球体にそう告げると、球体からは何も反応を示さなかった。
だが今はそんな些細な事を気にしてはいない。
辺りを見渡したのち、あの森林に向かおうと、いざ希望の一歩を踏み出す。途端、己の膝が砂の地面にがくりと崩れ落ちる。その拍子に斜面に沿ってゴロゴロと砂丘から無様に転がり落ちた。
——無理もない、ずっと歩いたんだ。ここにきてから何も食わず、何も飲まず、ただ進む一心のみで辿り着けた自分に驚きだ。
いくら不毛の地で生まれ育ち、如何に過酷な環境にも対応出来る身体能力・道具を持ち合わしても、時間が経てば自ずと限界はやってくる。それはわかりきっていた事だ。

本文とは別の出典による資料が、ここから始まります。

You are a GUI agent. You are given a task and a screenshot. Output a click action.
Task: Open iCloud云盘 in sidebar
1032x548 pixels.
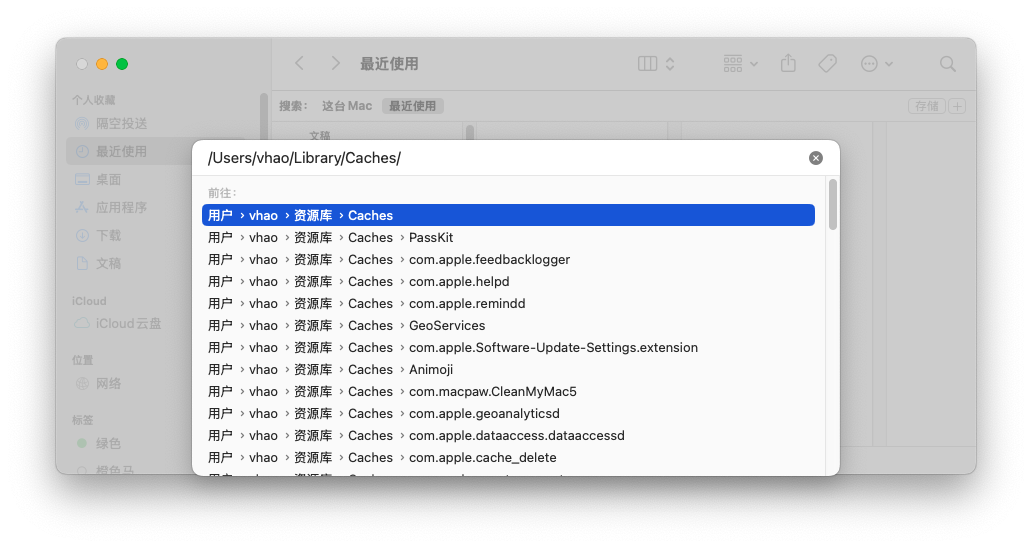(x=128, y=324)
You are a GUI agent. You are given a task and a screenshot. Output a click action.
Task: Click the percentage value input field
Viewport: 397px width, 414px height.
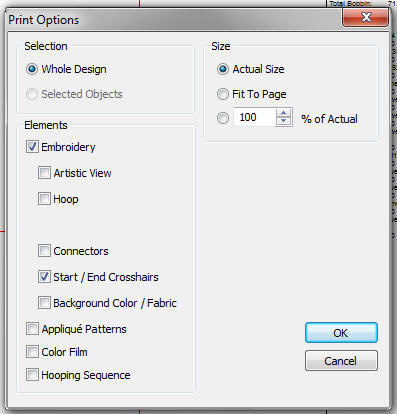click(x=255, y=117)
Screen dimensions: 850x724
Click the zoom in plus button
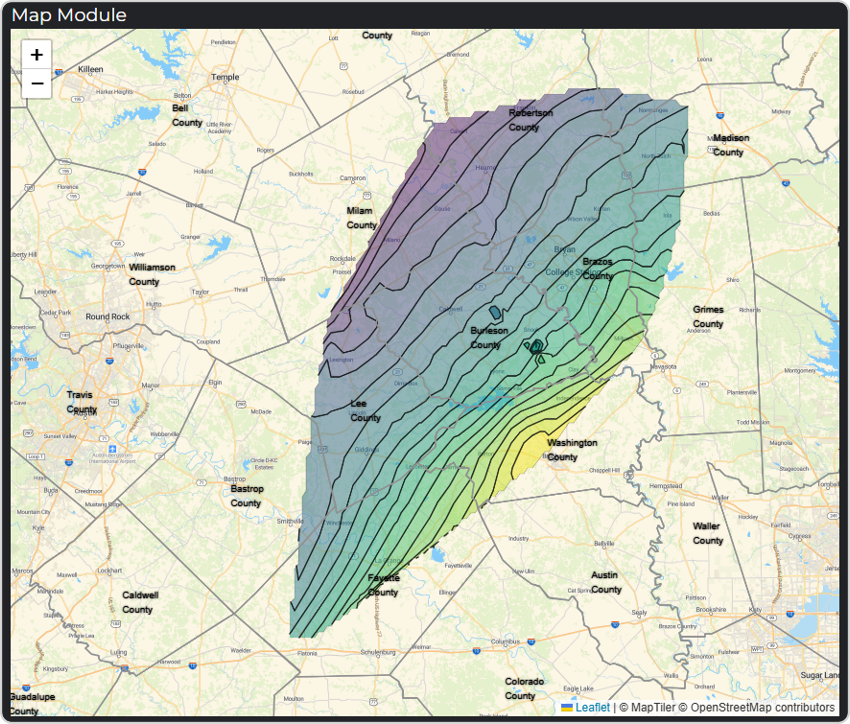(x=37, y=55)
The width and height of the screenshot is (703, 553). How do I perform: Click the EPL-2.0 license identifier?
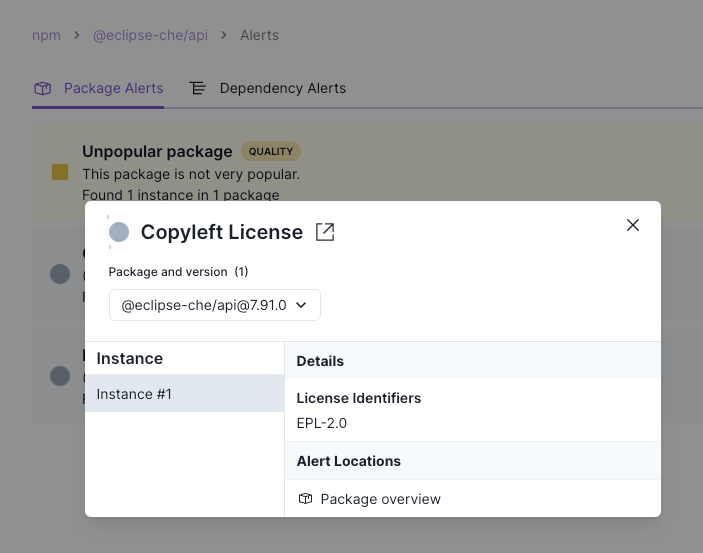pyautogui.click(x=322, y=423)
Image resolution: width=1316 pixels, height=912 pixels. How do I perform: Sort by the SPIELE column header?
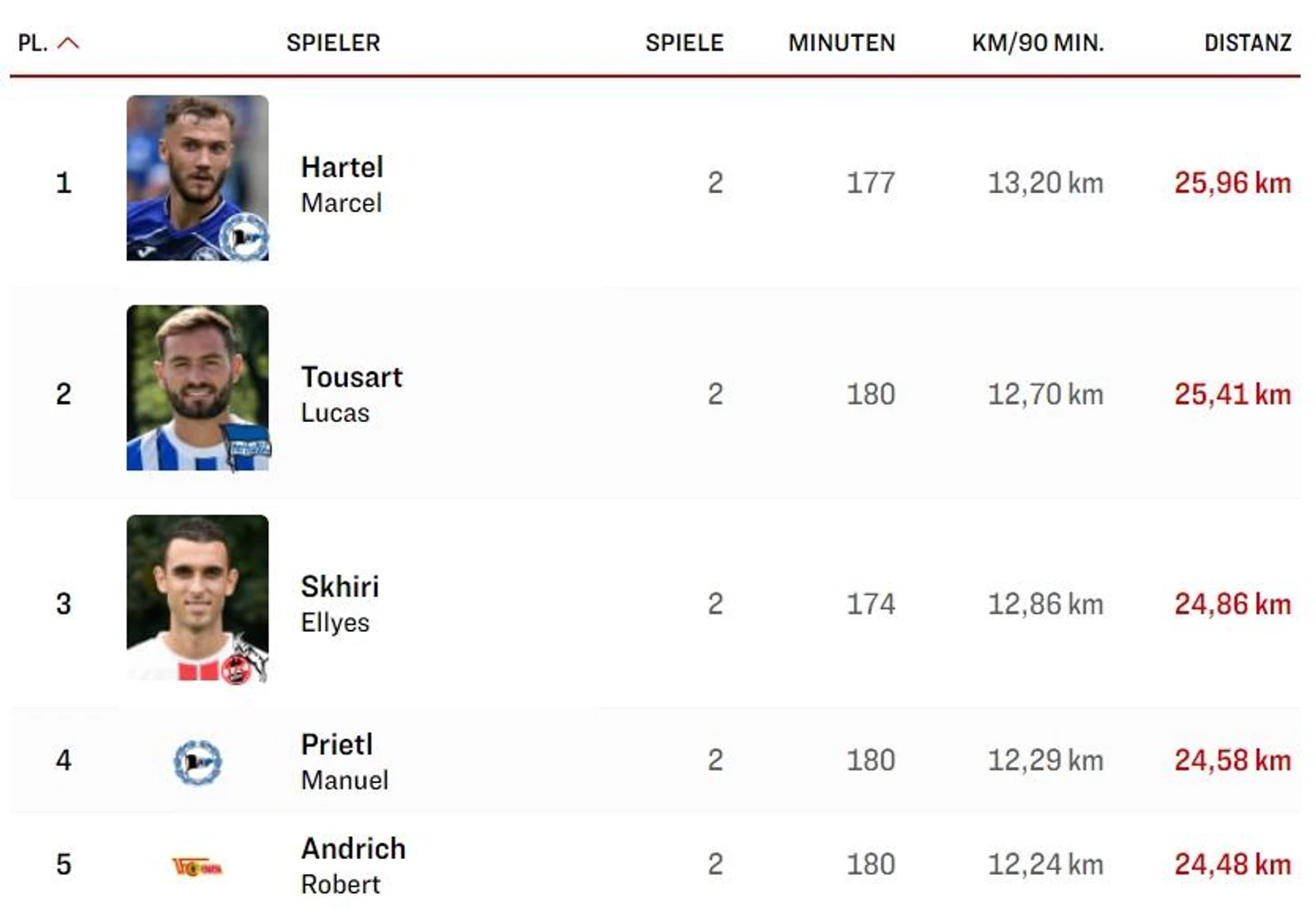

全く、我ながら情けないなあ。そう思って立ち上がろうと脚の爪先を力んだ途端—–
「!?いっ……っ…!」
神経が千切れたような痛みが、爪先から膝にかけて襲いかかった。
長い時間疲労を我慢していた反動なのか、言葉には表せない鈍い痛みが全身を駆け巡り、喉の渇きと熱さは限界を上回っていた。
両腕で這いつくばって無理やり動かす。激痛。手甲を持つ指に力を入れる。やはり激痛。
この乾ききった砂漠から、一刻も早く抜けだしたい己の意思などお構いなしに、肉体はこれ以上の活動を拒んでいるようだ。
今は辛うじて呼吸は出来るが、体の芯は蓄積した疲労によって麻痺し、灼熱を浴び続けた肉体は悲鳴をあげ、その場から一歩も動けそうにない。
例えるなら、水中から長い時間陸に打ち上げられた魚と似たようなものだ。
ここまで導いてくれた黒い球体は自分の頭上をぐるぐる旋回していたが、暫くすると何処かに去っていた。生き物か定かでない物体にも見放されたのかと、フッと自嘲気味に笑う。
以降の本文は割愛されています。